YOUR TASK: Copy the rows below again, starting with the line that contains "You are a computer-use agent. Screen" and going on through the end of the rows, requests included. Scale every click coordinate in the answers by 0.3 and round to whole numbers, with halves rounded up.

MATERIAL SUPPLIED:
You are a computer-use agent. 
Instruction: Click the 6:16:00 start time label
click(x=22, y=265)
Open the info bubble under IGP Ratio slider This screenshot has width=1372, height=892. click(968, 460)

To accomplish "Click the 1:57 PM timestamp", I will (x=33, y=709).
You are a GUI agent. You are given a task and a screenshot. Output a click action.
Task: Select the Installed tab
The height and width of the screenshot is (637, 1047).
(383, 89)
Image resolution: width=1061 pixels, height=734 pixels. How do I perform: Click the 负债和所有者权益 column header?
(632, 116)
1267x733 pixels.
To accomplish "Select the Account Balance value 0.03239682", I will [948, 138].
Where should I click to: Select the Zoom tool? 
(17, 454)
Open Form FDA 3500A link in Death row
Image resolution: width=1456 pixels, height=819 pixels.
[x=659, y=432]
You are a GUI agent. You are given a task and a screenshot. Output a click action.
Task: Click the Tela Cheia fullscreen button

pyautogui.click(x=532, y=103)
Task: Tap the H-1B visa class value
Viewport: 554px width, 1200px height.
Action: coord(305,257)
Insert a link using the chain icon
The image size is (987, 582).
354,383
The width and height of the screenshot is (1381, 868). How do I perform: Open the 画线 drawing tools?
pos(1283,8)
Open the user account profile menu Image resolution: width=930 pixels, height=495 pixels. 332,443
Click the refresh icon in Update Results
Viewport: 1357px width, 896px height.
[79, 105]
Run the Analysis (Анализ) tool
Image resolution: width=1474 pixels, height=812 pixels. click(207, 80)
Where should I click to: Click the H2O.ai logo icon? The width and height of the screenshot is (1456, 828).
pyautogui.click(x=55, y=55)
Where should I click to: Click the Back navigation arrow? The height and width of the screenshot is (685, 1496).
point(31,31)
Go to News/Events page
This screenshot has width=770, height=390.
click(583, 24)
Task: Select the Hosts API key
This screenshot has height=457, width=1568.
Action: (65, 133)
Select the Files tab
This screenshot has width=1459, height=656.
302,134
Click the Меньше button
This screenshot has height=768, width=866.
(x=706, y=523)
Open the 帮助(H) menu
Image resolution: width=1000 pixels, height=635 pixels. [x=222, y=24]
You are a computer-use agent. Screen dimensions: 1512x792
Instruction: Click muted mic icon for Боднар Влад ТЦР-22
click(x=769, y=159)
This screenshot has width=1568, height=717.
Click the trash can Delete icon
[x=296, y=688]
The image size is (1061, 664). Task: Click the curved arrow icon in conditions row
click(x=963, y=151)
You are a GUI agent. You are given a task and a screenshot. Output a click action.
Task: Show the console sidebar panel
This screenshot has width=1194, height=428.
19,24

ANSWER:
You are a computer-use agent. Screen dimensions: 1512x792
Instruction: Click muted mic icon for Боднар Влад ТЦР-22
click(x=231, y=48)
This screenshot has width=1568, height=717.
Click the trash can Delete icon
[x=89, y=206]
The image size is (1061, 664). Task: Click the curved arrow icon in conditions row
click(x=289, y=45)
You are a GUI agent. You are given a task and a screenshot. Output a click action.
Task: Show the console sidebar panel
This screenshot has width=1194, height=428.
6,7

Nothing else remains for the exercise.